● About this exercise
Copy all the records word for word, apart from any pictures.

+++

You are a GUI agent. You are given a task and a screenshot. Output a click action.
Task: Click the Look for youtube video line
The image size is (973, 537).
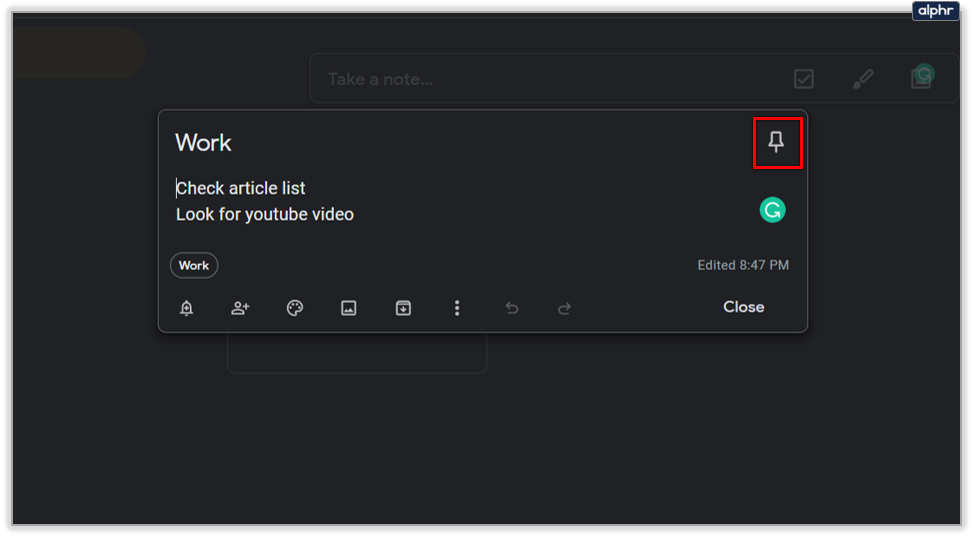click(x=265, y=214)
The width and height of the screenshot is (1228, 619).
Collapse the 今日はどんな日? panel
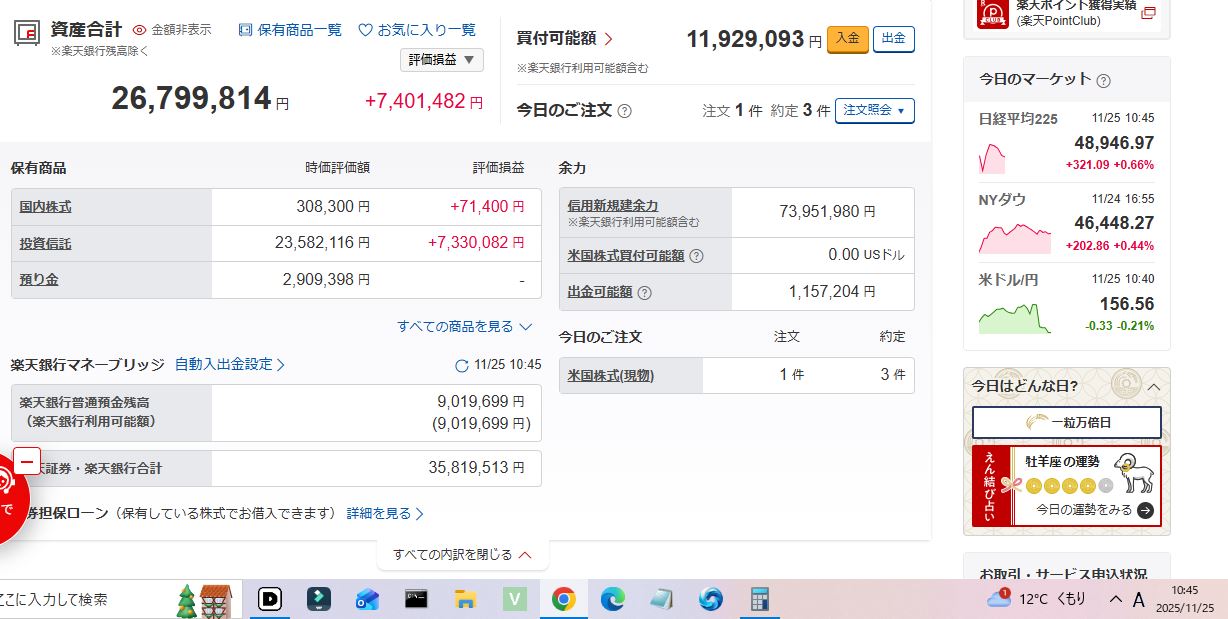[1153, 386]
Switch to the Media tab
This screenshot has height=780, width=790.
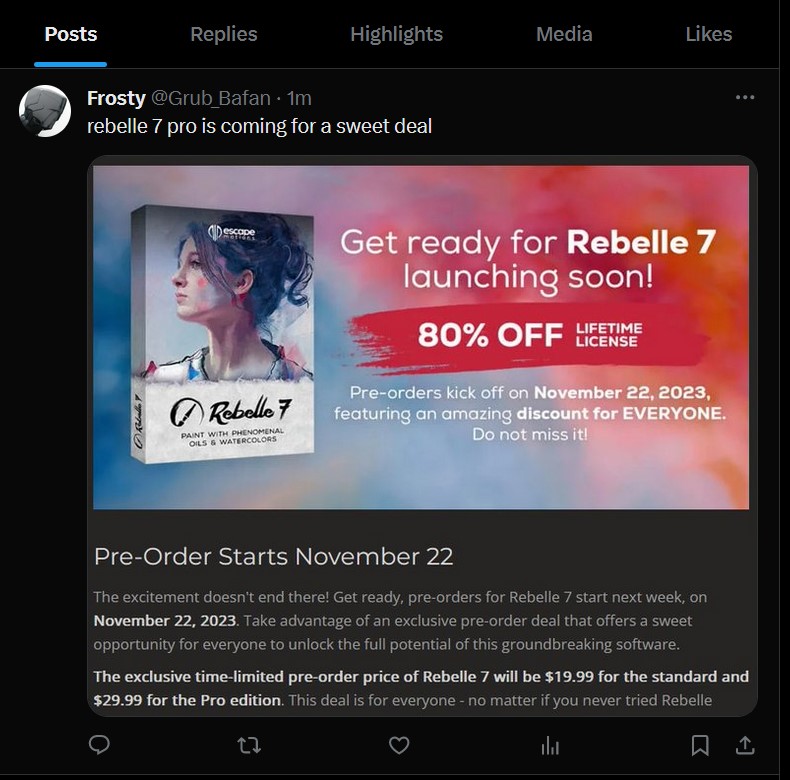[x=564, y=34]
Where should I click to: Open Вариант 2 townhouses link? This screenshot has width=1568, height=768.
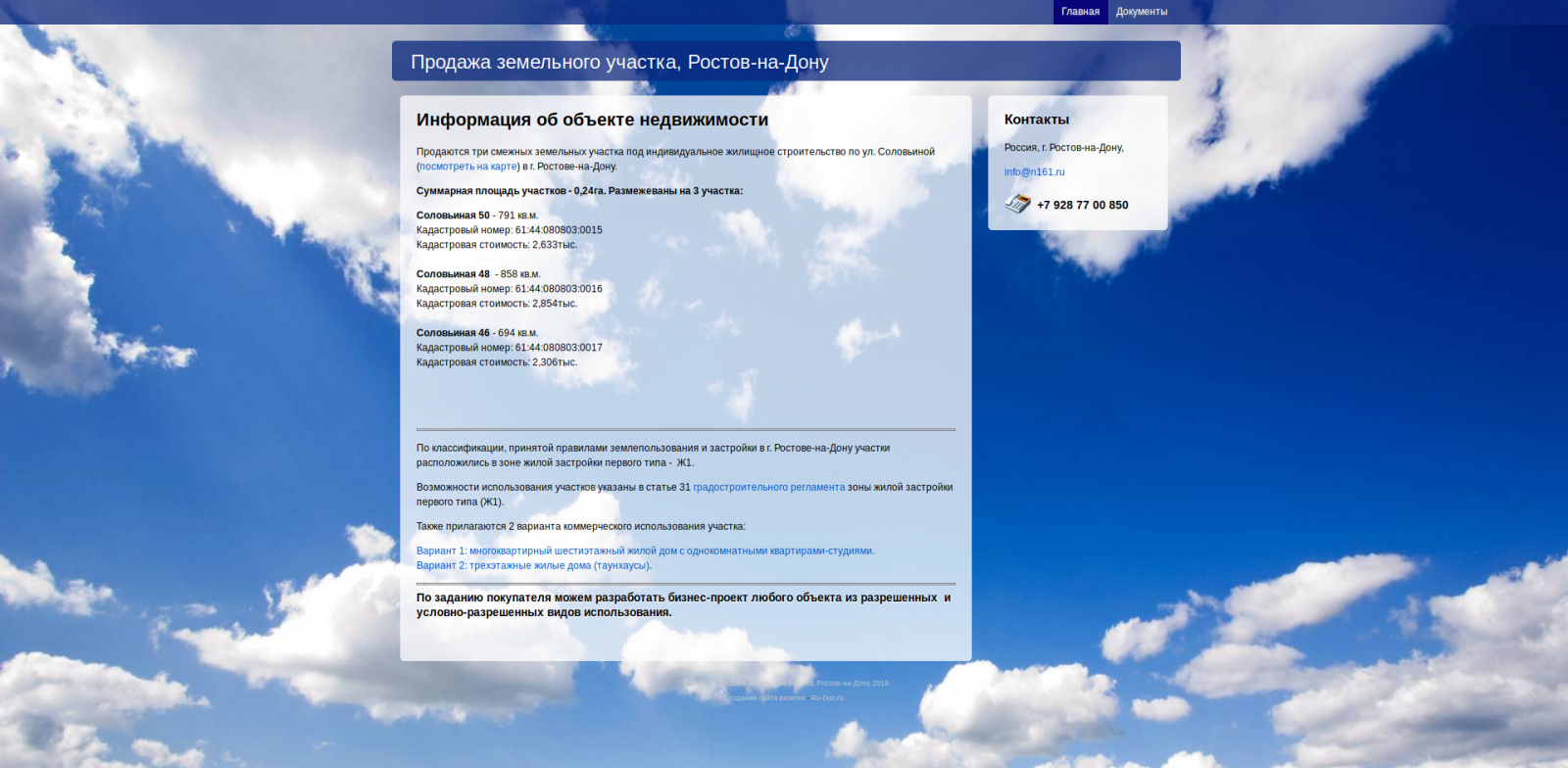pyautogui.click(x=533, y=565)
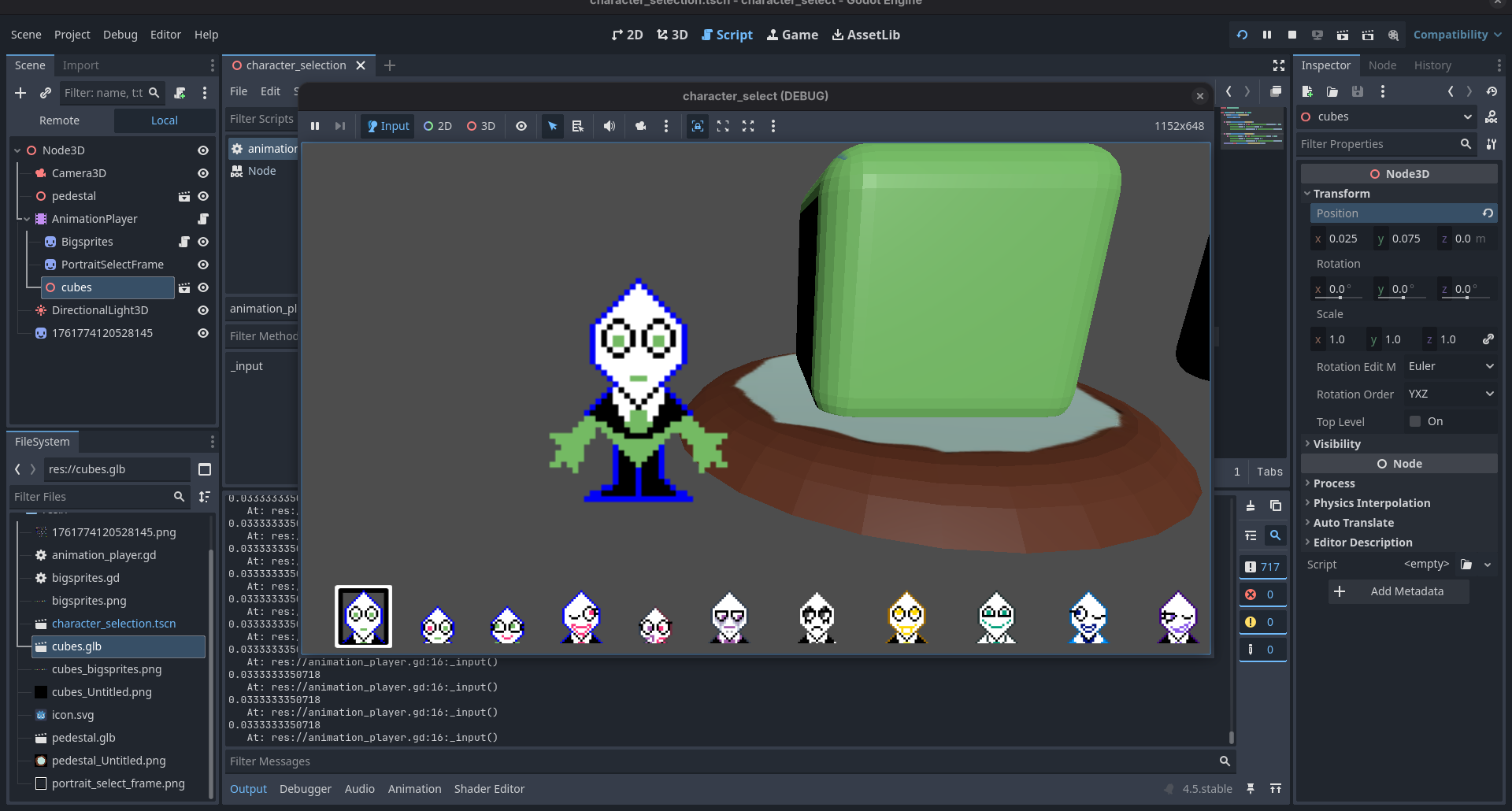Open the Debug menu
The width and height of the screenshot is (1512, 811).
[x=120, y=35]
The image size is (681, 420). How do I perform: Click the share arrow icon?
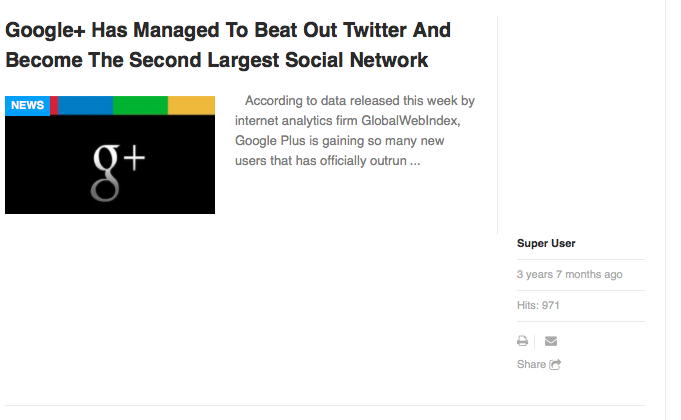556,365
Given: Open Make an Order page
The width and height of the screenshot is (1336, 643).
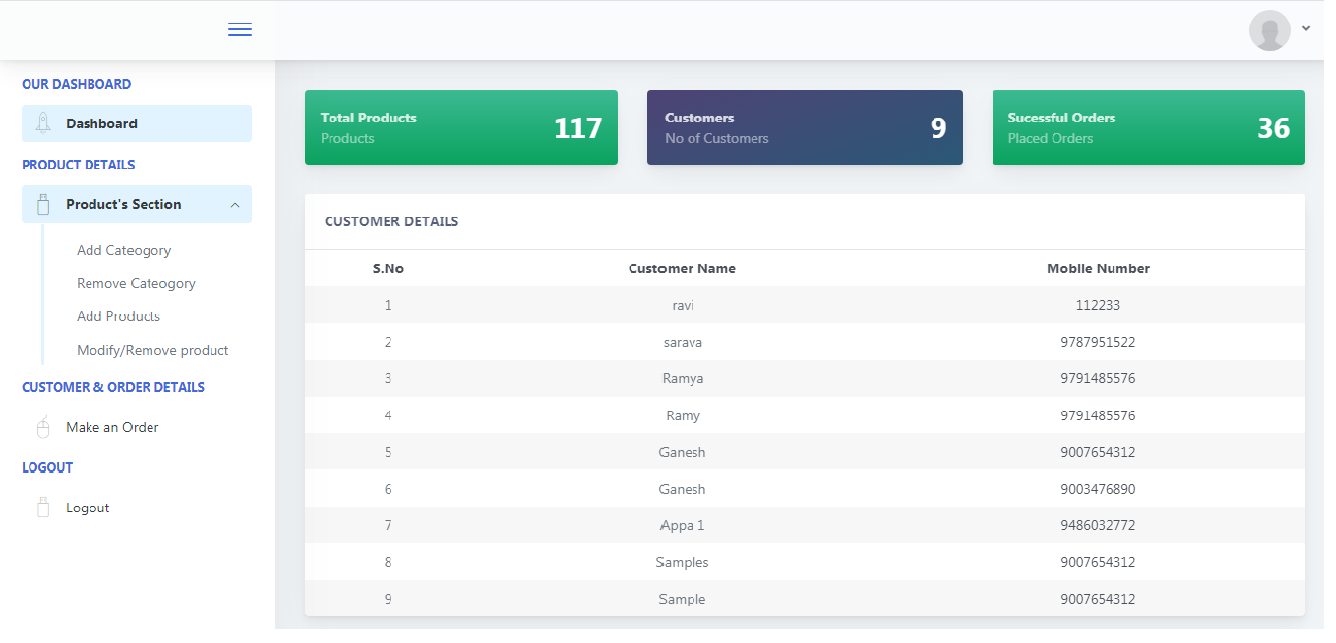Looking at the screenshot, I should coord(112,427).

+++

● Final answer
You are a GUI agent. You are given a task and a screenshot. Output a click action.
Task: Click the Look for youtube video line
The image size is (973, 537).
click(x=265, y=214)
The width and height of the screenshot is (1228, 619).
Collapse the 今日はどんな日? panel
[1153, 386]
Switch to the Media tab
This screenshot has height=780, width=790.
[x=564, y=34]
Where should I click to: Open Вариант 2 townhouses link? This screenshot has width=1568, height=768.
pyautogui.click(x=533, y=565)
Open the Debug menu
The width and height of the screenshot is (1512, 811).
[x=120, y=35]
The image size is (681, 420). How do I perform: Click the share arrow icon?
556,365
Given: Open Make an Order page
The width and height of the screenshot is (1336, 643).
Looking at the screenshot, I should coord(112,427).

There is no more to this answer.